Os inventores do projeto separam gestão administrativa do fazer pedagógico, argumentando que a matriz curricular de São Paulo não sofrerá mudanças, mas deve se adequar para a inserção de atividades cívica e de cidadania. Em outras palavras, se passará a incorporar práticas militares. É advogada a formação de pessoas capazes de exercer a cidadania a partir de uma educação de disciplina rígida, hierarquizada e autoritária, cujo modelo é voltado para práticas pedagógicas em que os estudantes são estimulados a cultivar o respeito à pátria, os símbolos nacionais, sendo incentivados a desenvolverem habilidades de liderança e competição. A questão da aprendizagem não é utilizada, o que vemos é uma visão tecnicista da educação, em que o importante é aprender a fazer e adaptar-se ao mundo desigual em que vivemos.

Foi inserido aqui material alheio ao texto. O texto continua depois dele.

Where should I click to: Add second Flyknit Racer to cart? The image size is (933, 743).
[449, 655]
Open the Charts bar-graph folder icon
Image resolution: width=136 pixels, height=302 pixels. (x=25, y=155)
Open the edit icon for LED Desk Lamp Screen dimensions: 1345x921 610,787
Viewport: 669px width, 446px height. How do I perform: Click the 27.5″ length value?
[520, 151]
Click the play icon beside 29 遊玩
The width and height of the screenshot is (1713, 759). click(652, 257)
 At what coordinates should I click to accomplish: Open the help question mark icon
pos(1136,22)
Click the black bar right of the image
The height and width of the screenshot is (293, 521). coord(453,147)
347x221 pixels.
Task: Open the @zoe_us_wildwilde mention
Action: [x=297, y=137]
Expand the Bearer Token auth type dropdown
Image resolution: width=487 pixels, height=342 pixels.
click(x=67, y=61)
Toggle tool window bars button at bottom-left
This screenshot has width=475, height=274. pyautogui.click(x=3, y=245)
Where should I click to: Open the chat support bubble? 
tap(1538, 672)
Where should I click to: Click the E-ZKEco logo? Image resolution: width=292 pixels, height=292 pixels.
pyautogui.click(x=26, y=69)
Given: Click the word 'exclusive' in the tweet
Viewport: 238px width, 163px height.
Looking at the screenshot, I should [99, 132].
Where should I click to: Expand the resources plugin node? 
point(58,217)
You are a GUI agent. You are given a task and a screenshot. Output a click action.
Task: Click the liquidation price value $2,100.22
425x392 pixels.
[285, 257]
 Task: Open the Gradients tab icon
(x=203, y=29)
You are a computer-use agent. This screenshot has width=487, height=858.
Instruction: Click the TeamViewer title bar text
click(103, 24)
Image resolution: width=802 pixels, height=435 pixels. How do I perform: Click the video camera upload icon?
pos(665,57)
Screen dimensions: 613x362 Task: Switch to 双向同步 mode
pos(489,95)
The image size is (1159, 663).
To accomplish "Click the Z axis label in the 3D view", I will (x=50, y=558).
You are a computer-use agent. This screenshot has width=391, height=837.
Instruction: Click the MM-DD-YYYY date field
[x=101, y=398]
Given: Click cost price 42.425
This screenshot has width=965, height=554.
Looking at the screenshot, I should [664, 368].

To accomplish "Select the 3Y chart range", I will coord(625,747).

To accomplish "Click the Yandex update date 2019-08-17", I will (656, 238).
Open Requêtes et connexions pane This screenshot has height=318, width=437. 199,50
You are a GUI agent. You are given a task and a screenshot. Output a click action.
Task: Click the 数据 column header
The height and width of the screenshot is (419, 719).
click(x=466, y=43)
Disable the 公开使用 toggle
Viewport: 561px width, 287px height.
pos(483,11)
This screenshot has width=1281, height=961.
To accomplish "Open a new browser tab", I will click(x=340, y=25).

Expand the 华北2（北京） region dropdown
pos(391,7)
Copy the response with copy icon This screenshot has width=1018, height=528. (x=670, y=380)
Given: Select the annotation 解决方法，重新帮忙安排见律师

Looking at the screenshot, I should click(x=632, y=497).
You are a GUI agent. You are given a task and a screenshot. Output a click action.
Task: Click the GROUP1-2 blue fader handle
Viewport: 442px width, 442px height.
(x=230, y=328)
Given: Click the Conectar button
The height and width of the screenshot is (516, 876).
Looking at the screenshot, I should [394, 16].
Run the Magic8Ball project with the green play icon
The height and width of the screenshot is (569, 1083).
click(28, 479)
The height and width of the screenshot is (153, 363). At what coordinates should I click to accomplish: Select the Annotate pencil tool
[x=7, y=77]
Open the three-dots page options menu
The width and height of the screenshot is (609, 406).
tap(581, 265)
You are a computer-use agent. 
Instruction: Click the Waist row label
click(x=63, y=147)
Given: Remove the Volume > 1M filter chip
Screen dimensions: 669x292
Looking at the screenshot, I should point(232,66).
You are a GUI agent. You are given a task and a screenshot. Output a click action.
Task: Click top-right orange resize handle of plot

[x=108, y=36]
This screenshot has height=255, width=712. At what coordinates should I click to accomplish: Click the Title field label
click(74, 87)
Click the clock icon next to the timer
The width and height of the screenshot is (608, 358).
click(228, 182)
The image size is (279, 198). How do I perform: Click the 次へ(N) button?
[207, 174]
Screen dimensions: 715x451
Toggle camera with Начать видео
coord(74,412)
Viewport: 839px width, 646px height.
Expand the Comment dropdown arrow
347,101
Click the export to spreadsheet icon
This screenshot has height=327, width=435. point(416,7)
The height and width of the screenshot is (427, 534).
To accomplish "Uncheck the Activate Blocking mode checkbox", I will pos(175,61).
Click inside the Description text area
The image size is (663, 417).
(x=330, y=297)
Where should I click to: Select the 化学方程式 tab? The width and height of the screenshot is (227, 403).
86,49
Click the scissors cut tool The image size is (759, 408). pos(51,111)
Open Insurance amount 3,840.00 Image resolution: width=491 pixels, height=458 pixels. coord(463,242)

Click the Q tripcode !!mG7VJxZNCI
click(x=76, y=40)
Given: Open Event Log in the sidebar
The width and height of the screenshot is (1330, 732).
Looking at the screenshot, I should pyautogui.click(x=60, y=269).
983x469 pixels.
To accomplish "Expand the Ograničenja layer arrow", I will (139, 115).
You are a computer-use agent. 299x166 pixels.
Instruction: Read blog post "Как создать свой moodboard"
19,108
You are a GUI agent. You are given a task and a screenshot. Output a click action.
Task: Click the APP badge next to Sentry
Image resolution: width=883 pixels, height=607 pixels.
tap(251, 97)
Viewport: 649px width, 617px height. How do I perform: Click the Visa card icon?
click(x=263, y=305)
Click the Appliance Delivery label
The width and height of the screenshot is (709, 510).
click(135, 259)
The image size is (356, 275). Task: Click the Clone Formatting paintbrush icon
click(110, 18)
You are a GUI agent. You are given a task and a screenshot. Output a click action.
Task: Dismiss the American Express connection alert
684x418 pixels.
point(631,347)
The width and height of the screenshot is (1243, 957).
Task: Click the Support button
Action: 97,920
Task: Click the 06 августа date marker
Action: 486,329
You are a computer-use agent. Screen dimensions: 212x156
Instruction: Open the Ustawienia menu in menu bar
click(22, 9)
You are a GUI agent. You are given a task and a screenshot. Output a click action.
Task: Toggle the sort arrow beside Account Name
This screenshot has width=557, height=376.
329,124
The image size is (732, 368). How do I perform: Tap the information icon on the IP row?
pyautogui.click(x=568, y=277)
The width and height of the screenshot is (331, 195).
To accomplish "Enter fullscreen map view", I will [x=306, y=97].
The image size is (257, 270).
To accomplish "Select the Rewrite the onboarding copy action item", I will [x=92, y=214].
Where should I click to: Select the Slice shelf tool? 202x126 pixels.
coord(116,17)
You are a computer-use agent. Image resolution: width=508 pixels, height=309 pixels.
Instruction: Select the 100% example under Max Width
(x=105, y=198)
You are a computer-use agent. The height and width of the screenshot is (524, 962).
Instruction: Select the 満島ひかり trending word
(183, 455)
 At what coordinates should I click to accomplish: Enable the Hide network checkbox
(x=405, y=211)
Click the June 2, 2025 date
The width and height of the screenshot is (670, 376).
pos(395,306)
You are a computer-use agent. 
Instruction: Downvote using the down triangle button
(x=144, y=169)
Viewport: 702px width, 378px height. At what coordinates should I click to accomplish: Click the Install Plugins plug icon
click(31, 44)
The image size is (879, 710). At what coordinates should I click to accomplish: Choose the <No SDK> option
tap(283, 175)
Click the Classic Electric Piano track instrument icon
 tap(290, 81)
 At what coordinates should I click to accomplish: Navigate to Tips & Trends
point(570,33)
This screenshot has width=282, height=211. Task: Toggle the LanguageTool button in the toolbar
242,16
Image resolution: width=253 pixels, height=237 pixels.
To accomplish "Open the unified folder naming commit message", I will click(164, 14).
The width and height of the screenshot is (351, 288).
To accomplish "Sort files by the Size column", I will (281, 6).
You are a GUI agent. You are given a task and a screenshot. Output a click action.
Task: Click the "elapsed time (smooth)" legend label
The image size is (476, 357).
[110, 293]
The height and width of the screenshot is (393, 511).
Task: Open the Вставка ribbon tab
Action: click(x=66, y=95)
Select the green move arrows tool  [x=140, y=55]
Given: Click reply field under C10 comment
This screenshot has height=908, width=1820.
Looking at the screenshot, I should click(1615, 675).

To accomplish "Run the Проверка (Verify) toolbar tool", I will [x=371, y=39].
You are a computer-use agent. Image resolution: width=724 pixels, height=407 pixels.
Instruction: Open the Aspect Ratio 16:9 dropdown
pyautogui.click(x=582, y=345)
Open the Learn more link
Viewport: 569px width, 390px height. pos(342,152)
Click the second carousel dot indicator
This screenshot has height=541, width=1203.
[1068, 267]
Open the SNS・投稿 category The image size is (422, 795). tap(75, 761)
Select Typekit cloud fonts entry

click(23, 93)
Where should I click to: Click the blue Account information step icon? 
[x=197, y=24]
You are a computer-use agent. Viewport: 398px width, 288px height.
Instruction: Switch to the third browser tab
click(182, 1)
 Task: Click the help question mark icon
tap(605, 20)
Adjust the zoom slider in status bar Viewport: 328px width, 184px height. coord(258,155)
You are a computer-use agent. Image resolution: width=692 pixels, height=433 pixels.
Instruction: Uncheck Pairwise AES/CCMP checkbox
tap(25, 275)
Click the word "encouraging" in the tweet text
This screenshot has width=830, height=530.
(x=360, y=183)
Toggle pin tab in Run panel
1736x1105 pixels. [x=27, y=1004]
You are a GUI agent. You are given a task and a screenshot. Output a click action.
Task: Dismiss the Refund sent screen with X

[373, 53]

Outro detalhe importante ao analisarmos o projeto é a questão da democracia. Nas suas entrelinhas, as escolas cívico-militares extinguem os órgãos democráticos da Escola, como o Conselho de Escola, que aponta que a decisão da conversão da instituição de ensino ocorrerá após a aprovação da comunidade escolar, mas não cita que o Conselho de Escola é dar anuência para o governo do estado fazer consultas públicas, não deixando claro como elas serão feitas.
Por fim, decreta-se a desvalorização do professor. Os militares que assumirão as atividades extracurriculares, além dos seus salários receberão 2.5 Unidades básicas de Valor (UBV) por oito horas de trabalho. Isso totaliza R$ 5.692,50 no mês. Cumprindo uma jornada de 40 horas semanais, em 20 dias, ele vai receber mais do que o salário médio do professor, que, atualmente, por 30 dias de trabalho, está em torno de R$ 5.300.
A luta contra o PL 9/2024 deve ocorrer dentro do debate pedagógico, na defesa de uma escola democrática que preze pelos valores universais, que entenda que a função da escola é a difusão e produção do conhecimento, que compreenda que a educação é estratégica na construção de uma sociedade livre e emancipada e não a solução para as mazelas que nos afligem. Tais mazelas têm como único responsável o sistema que nos aprisionam na lógica da exploração do homem pelo homem. Somente com uma escola pública, universal, laica e democrática podermos formar cidadãos comprometidos com o bem comum e capazes de exercer a cidadania no seu sentido pleno e não no sentido burguês que nos reduz a pessoas adaptáveis à lógica do capital.